## TASK OBJECTIVE
Can you copy out, word for word, everything in the records below from the line containing "Screen dimensions: 1296x924" down to the line containing "The height and width of the screenshot is (896, 1344).", including both of those lines?

## DATA LINES

_ _ _

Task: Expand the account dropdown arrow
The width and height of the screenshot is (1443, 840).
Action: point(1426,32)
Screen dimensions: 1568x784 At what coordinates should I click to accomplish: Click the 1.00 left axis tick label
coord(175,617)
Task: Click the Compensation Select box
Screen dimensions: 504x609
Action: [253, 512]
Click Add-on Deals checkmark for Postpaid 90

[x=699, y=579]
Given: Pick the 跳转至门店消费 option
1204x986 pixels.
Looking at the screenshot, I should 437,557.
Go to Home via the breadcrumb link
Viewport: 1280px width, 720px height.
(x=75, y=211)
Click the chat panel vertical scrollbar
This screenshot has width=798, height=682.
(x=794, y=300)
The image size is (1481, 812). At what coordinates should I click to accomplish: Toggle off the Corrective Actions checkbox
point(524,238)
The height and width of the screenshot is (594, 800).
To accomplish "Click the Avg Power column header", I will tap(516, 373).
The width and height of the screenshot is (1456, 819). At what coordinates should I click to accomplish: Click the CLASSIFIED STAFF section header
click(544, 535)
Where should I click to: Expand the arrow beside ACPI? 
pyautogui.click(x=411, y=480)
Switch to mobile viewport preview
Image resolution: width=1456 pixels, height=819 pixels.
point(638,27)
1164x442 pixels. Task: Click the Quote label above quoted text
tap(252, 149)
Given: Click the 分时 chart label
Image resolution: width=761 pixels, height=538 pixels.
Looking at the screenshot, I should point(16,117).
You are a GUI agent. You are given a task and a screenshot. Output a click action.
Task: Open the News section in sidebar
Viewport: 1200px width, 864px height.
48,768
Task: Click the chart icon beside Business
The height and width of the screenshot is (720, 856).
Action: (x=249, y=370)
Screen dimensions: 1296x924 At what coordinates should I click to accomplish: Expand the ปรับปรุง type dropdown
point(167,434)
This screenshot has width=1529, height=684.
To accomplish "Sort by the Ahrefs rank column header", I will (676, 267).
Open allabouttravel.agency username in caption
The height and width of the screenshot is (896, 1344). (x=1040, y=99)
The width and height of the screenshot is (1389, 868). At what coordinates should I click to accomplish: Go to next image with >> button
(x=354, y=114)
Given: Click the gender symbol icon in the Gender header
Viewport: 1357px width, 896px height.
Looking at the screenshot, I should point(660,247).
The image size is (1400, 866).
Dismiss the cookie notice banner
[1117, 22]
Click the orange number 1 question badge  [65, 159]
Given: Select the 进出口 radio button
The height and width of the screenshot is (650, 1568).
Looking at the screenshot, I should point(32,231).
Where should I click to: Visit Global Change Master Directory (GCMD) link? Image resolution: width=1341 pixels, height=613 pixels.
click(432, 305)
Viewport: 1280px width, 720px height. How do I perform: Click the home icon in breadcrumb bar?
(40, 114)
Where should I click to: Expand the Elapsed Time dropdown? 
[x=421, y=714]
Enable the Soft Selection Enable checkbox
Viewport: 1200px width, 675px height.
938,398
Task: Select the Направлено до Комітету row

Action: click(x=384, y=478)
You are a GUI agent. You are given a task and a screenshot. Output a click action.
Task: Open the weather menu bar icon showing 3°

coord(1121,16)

_ _ _

## ANSWER FOR THIS EXERCISE
Screen dimensions: 1296x924 At what coordinates should I click to accomplish: Expand the ปรับปรุง type dropdown
point(167,434)
This screenshot has width=1529, height=684.
To accomplish "Sort by the Ahrefs rank column header", I will (676, 267).
Open allabouttravel.agency username in caption
The height and width of the screenshot is (896, 1344). (x=1040, y=99)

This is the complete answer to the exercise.